Ya kembali pada
konteks judul ini kisahkku berawal ketika aku diutus oleh pimpinanku untuk
mengikuti retret agung. Ya harusnya kutulis huruf besar seperti ini, RETRET
AGUNG. Sungguh hiperbolis memang tapi karena ini bukan peristiwa sepele yang
biasa dialami oleh seorang biarawan/wati, seorang calon imam bahkan romo
sekalipun (katanya curhat salah seorang Romo Yunior KAS). Peristiwa ini katanya
punya banyak arti atau bisa disebut istimewa, karena biasanya tradisi ini hanya
terjadi pada sekian puluh tahun pada mereka karena suatu hal seperti perutusan
khusus, persiapan mendapatkan anugerah rahmat tahbisan atau biasanya untuk para
biarawan/biarawati selalu digunakan untuk persiapan kaul kekalnya.
Kemudian selain itu dari pelaksanaannya biayanya
sangat mahal (ini bagiku sendiri lho),
penyelenggaraan retret agung pun juga tidak sembarangan. Selain butuh persiapan
iman juga kesehatan bagi si pembuat retret. Dapat dibayangkan selama 30 hari
berturut turut pembuat retret harus bergumul dalam panggilannya seorang diri
menjawab kemana ia akan diutus. Banyak orang sebenarnya mendambakan retret
agung, apalagi katanya bisa mengubah, memutuskan dan memperbaharui hati
seseorang. Seperti emausku Frater Krisna yang katanya juga pengen. Kata salah satu sahabatku suster OP, malahan mengatakan ini kesempatan berharga
untuk asyiknya berhoneymoon dengan
Gusti, “Nanti disana tidak ada yang
ganggu, puas dan mantab!”. Lain lagi kata sahabatku Suster Lidwina, FCJ baginya
retret agung sungguh bisa merubah semua hidup kita. Cinta kita akan semakin
jelas dan terang bagiNya. Kita akan memiliki cinta sejati.
Nah bagaimana
dengan bagianku? Aku akan mendapatkan keistimewaan apa ya? Aku kan sudah merasakan cinta, memilikinya dan menggunakannya? Apa
karena ini aku akan diutus ? atau malah para staff seminari sebenarnya
meragukan panggilanku biar sekalian kabur saja karena aku bakalan tidak tahan. Sehingga
cinta yang kumiliki kurang bermakna dan membuatNya bertanya kembali?
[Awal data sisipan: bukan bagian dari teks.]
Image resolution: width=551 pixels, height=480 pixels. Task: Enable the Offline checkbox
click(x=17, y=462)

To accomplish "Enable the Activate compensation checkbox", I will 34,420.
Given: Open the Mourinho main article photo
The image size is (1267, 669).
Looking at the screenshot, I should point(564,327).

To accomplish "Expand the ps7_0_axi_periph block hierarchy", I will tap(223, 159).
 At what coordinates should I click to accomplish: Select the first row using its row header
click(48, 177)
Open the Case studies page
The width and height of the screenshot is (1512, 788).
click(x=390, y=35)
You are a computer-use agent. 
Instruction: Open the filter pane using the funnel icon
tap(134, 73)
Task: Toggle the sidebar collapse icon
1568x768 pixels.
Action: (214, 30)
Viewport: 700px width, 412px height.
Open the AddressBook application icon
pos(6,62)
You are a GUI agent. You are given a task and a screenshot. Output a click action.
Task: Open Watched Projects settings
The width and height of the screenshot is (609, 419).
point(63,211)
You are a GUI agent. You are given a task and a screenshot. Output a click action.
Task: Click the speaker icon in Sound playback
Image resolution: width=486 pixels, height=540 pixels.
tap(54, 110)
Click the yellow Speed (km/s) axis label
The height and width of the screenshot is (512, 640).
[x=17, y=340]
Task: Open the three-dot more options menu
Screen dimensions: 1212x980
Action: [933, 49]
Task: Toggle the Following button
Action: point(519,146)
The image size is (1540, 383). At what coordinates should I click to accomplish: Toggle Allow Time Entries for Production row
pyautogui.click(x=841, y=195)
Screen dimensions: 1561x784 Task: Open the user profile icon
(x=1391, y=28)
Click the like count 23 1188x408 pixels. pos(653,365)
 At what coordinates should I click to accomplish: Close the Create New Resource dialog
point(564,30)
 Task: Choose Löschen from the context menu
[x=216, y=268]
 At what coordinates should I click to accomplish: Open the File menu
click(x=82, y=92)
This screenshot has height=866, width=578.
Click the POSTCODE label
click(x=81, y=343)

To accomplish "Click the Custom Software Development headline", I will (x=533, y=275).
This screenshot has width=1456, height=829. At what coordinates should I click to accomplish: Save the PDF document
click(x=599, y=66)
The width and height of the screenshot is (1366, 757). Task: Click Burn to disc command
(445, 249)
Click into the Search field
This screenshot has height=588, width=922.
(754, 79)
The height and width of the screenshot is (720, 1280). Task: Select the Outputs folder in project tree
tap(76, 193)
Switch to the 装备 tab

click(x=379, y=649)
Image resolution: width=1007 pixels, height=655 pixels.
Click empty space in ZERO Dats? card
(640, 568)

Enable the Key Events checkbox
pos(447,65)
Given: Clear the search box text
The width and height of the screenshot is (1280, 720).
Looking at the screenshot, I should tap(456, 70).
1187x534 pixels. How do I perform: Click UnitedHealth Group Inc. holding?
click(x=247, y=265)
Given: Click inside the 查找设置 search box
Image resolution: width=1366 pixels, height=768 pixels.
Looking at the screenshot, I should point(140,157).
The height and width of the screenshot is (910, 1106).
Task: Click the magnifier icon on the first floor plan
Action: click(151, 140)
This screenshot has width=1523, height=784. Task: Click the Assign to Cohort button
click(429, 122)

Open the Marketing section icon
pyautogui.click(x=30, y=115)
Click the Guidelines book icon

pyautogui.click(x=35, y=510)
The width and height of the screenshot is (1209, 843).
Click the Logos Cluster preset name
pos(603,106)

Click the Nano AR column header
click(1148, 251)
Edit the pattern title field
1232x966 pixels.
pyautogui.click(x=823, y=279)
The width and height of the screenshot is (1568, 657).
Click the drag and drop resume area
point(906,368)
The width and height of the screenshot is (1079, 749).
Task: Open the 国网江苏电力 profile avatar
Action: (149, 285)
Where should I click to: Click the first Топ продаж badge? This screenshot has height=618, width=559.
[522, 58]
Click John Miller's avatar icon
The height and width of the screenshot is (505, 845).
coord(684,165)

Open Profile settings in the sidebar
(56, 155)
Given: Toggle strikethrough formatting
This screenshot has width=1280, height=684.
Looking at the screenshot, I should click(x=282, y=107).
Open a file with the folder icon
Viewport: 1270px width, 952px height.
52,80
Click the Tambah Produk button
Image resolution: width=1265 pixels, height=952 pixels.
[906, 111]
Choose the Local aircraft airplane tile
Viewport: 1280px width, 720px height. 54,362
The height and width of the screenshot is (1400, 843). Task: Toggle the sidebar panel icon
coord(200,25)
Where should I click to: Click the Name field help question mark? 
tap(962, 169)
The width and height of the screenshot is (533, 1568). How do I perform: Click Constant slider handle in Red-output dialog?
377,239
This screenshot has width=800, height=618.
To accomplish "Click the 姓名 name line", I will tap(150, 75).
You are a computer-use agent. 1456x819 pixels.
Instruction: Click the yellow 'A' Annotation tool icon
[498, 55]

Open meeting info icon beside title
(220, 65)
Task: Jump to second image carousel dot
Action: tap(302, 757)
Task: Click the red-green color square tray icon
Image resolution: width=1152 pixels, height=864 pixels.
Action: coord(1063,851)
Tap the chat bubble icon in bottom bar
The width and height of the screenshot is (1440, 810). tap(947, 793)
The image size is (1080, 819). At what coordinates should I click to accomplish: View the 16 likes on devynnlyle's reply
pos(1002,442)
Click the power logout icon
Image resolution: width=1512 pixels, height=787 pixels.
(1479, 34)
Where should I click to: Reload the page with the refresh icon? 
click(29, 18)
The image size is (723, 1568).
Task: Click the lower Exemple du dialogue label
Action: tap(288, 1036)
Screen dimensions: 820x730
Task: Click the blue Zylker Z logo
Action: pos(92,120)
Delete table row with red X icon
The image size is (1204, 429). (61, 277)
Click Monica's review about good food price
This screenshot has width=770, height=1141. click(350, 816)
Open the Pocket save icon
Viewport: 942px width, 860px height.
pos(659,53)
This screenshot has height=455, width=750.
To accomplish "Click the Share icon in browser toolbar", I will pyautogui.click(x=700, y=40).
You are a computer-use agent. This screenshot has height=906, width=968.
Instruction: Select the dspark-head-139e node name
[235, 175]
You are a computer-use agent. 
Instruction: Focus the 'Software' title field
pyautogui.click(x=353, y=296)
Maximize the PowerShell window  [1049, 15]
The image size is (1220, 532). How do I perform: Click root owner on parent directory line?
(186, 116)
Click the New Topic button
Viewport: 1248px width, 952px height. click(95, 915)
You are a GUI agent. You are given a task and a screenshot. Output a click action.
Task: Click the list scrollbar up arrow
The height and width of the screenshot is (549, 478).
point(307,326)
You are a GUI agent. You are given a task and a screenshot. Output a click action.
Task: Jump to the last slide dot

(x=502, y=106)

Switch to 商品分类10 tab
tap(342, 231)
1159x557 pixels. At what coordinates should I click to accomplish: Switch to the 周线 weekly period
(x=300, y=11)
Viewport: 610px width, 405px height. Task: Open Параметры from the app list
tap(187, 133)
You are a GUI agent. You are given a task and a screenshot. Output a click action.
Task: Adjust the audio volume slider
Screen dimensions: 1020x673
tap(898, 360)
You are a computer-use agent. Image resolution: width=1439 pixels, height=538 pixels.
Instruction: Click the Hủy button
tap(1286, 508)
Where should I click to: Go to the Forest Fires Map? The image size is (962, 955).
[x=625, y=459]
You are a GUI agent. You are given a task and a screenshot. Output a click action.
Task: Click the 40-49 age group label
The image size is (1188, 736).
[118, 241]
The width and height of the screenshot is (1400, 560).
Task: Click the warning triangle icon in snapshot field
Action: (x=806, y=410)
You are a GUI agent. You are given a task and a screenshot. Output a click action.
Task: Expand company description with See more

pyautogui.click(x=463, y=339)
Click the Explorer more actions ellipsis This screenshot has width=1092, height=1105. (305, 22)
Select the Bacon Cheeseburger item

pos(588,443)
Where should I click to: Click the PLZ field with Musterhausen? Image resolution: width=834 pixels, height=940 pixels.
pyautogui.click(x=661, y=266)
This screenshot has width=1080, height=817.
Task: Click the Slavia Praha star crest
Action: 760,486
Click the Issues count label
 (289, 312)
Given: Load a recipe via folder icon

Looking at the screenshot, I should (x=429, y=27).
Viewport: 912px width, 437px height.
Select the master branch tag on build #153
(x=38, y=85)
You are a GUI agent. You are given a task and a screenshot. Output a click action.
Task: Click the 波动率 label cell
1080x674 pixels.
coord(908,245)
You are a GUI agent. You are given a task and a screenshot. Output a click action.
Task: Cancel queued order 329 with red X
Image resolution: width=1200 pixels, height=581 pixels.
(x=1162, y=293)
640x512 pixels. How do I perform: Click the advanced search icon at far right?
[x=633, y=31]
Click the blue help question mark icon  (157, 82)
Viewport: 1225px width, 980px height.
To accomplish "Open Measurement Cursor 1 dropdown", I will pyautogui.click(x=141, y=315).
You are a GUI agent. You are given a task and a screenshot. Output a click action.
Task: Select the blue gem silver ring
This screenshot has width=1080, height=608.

Apakah
panggilanku ini dangkal? Ah...gurauan
dan pertanyaan nakal ini membuat aku menjadi semakin berdebar debar. Tak sabar
aku ingin menghadapinya dan merasakan candradimuka
ini. Refleksi pertama ini menjadi pengantar kisahku untuk masuk, mencoba
menggali menemukan diriku dan mengenal sebagai modal bertemu kembali denganNya.
Dibayangakan bertemu hanya berdua, romantis tapi juga degdegan. Apa yang akan terjadi besok?